What you are asked to do → Give back nothing but the number of lines in these entries that contain the word "icon".

Material provided →
◆ ◆ ◆ ◆ ◆ ◆ ◆
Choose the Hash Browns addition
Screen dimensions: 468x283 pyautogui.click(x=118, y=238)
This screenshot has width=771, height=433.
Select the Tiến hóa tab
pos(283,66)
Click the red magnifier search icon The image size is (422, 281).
◆ ◆ ◆ ◆ ◆ ◆ ◆
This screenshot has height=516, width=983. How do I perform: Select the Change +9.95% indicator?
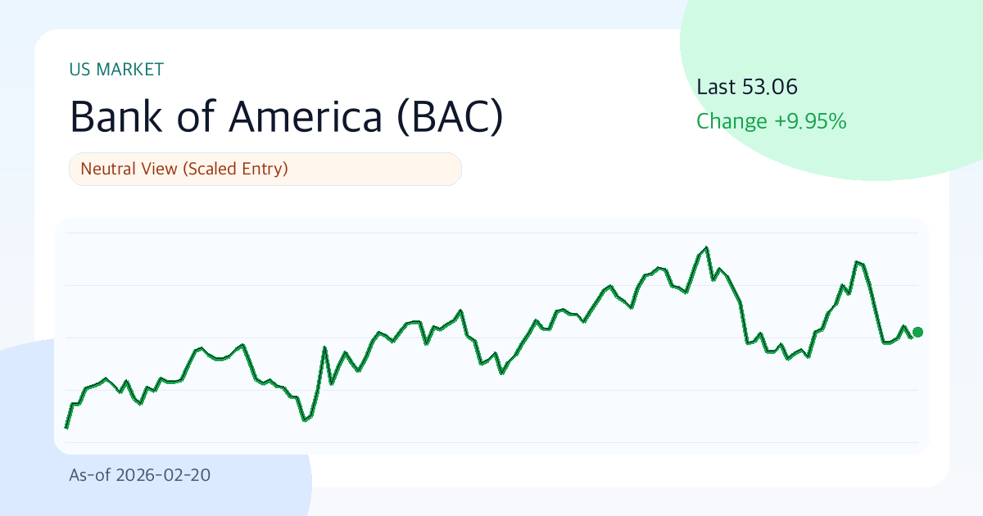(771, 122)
◆ ◆ ◆ ◆ ◆ ◆ ◆
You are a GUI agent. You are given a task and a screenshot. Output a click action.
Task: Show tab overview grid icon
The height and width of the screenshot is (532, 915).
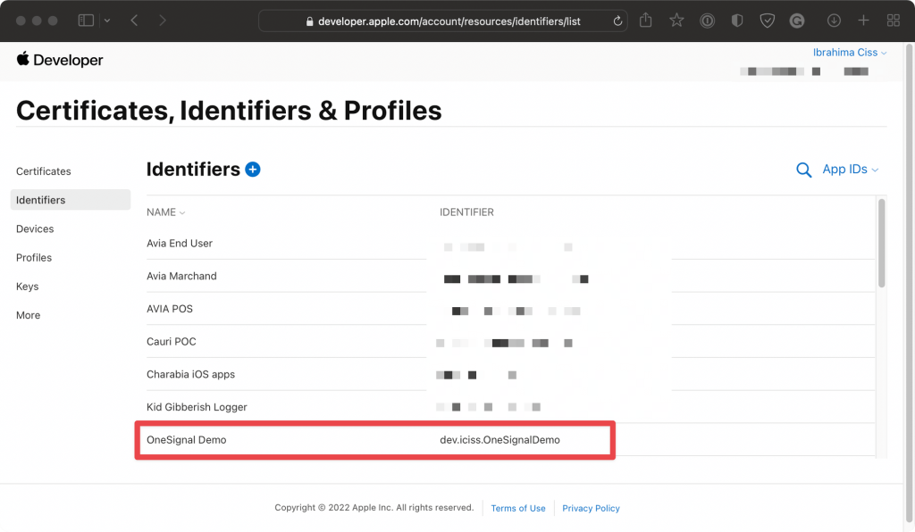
◆ ◆ ◆ ◆ ◆ ◆ ◆
Task response → 2